Because of its relative under-development there were issues in the past with petty crime and theft against visiting yachts. Thankfully this is now greatly improved with the efforts of the local ‘boat boys’ who’ve formed themselves into an organized group called PAYS (Portsmouth Association of Yacht Services). They each have their own boat with their name brightly painted on the side, and one of them will come out to greet you as you enter the anchorage in Portsmouth, helping you pick up a mooring if that’s want you want, or organizing tours, laundry, garbage and any other needs. They are all, without question, delightful and helpful, with wonderfully quirky names like Lawrence of Arabia, Eric Spaghetti, Uncle Sam and Andrew Cobra.
Our yacht helper was Jerome, working for the Cobra group. We decided to take a mooring to support the good work they do, and at US$10 per night it’s pretty reasonable. Jerome also offered to go to customs to clear us in – as the customs building was way down the end of the bay we gladly accepted his offer, expecting to have to pay for the service, but he never charged us. Maybe it was a good ploy, because we ended up doing two tours with them.
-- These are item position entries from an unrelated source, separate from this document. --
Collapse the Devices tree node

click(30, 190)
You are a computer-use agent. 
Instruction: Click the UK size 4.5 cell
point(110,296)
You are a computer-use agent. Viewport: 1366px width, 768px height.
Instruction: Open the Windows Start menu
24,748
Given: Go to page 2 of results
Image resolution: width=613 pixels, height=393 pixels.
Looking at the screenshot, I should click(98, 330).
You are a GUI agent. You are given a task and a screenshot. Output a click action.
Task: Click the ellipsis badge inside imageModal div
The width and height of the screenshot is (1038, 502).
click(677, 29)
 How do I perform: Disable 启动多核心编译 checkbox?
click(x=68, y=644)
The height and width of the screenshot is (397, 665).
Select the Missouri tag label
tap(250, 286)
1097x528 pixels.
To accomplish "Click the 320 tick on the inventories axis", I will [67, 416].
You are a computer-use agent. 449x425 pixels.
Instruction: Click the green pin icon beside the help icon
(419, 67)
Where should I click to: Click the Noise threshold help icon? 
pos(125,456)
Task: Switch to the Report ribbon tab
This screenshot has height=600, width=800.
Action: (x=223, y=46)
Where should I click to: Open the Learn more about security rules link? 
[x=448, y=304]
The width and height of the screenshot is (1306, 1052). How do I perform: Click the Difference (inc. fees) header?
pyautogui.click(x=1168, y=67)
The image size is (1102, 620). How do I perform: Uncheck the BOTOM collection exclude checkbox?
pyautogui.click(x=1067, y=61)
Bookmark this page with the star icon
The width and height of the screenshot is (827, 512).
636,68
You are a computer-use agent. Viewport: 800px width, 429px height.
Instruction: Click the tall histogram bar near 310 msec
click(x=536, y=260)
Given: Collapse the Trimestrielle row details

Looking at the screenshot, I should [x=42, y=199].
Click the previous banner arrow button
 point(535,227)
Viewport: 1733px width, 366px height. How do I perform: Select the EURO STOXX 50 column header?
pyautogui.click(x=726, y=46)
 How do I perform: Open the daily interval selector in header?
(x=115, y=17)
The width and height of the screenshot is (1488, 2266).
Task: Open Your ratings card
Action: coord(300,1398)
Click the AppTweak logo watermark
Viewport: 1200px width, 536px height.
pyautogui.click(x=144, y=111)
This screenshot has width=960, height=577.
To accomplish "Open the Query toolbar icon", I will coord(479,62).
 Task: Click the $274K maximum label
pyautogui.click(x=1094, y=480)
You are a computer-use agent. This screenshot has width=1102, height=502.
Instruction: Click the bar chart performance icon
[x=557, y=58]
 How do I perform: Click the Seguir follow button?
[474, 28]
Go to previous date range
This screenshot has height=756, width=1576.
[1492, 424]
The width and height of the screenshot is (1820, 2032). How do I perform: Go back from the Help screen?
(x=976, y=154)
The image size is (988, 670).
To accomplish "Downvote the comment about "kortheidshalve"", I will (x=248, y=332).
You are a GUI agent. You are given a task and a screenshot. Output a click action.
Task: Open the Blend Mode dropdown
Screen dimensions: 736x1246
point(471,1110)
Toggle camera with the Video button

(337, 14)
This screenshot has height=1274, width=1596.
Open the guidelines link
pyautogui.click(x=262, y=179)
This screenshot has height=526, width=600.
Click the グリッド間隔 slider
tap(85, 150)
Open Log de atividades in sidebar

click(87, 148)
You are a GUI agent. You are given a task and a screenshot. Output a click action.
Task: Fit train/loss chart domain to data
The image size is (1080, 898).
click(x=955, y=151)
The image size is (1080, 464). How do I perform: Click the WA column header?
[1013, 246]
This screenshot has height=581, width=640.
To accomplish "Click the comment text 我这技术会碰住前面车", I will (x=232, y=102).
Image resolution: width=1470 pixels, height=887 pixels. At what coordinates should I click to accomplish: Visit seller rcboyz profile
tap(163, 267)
Our first tour was a day-long trip around the northern end of the island, with our tour guide Uncle Sam, and a young Englishwoman from another yacht. It became a bit of a botanical extravaganza, with Uncle Sam pointing out all the different fruit trees – grapefruit, papaya, breadfruit, soursop, plantain, guava. Everything and anything seems to grow here, including coffee beans and cocoa which are a major export item. Every now and then Sam would stop the car and disappear into the bushes, only to return with handfuls of wild herbs for us. It became a bit of a game of “guess what he’s collecting now” but we were all stumped when he started carving bits of bark off a tree. Turns out it was a cinnamon tree, so I now have two very handsome pieces of cinnamon bark, in addition to a big bunch of lemongrass (which has made delicious lemongrass tea), basil and two types of bay leaves.
We also hiked for a short way to have a refreshing swim at the Chaudiere Pool,
stopped for lunch on the Atlantic side of the island,
The next day we spent working on the boat, installing our booster wifi antenna at the top of the mast. Several long, hot hours later it was in place but it was hard work for Bruce being thrown around by the swell coming into the anchorage (and hard work for me winching him up to the top). So the following day we relaxed and went on the Indian River tour with Roy, our rower and guide.
This is an amazing, magical river with huge bloodwood trees making a canopy over the water, their intricate roots looking like something out of a film set.
In fact, this was the setting for one or more scenes from Pirates of the Caribbean 2 and 3, and Calypso’s hut is still there adding to the spooky atmosphere.
At the end of the navigable part of the river (approximately 1 mile) the Cobra group have installed a bar where we stopped to sample the local rum cocktail Dynamite.
While we were enjoying our drinks, Roy constructed a little souvenir for the ladies on the boat, a beautiful little palm leaf weaving complete with hibiscus flower. How gorgeous!
That night we attended a beach barbeque put on for cruisers by PAYS, one of their regular fundraising ventures. It was a fun night with the rum punch flowing and the opportunity to meet other cruisers from around the world.
We loved our time in Dominica – the people were exceptionally friendly and laid back, even down to the fruit seller Christian who rowed his little boat around the anchorage with his greeting of “Welcome to Paradise”. It was indeed, and we would have loved to stay longer and see more of this beautiful Island, but we needed to press on. But there is a little bit of our hearts that will always remain in the Nature Island.